The shift in objective from v-pred to flow-matching isn't very large, and in theory (and indeed in practise) shouldn't take much training to do.
- A v-pred model predicts the velocity (change) needed to adjust the latents at timestep t in the denoising process to what they should be in timestep t-1 (note sign is reveresed):
  
  velocity_t = α_t * noise - σ_t * clean_latents
Important to note here is the presence of timestep t on the right hand side - this means that the target velocity (the one that the v-pred objective needs the unet to predict) is different for each timestep.
- For a flow matching model on the other hand, while it also predicts the velocity from noise to clean image, the objective is formulated such that the timestep doesn't matter: the target (again with the sign reversed) is always just
  
  velocity = noise - clean_latents
and that's the same at every timestep. (To be specific: this is true only for "rectified" or "straight-line" flow matching; so-called "general" flow matching is more complicated.)
- So when we adapt SD2 to flow matching we are actually reducing the complexity of the task.
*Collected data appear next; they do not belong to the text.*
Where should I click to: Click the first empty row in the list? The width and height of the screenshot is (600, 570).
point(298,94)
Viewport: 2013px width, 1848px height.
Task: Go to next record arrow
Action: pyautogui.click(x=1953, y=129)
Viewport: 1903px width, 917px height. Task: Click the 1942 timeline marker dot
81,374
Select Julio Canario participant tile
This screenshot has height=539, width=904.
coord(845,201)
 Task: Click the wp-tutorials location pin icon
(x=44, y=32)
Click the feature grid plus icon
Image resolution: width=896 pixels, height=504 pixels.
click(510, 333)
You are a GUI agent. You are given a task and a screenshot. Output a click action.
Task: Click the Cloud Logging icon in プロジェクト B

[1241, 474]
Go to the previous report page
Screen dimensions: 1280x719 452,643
In contrast to v-pred, where the unet must learn to predict a different velocity at each timestep, for flow-matching the unet only needs to predict one velocity for a given noise+prompt pair, which stays the same for all timesteps.
- Intuitively, this means that a flow matching objective ought to result in significantly more efficient usage of those 860M unet parameters than the somewhat heterogenous v-pred objective (not to mention the wildly heterogenous epsilon objective that SD1 and for some strange reason SDXL were built upon).

(I'm afraid I can't back any of the above up with theory - my ability to hack far outstrips my ability to math.)

More images

There's just something about the combination of, really really f*n high fidelity texture combined with very clearly sub-par "semantic" knowledge that make the images this thing outputs - to me at least - really compelling.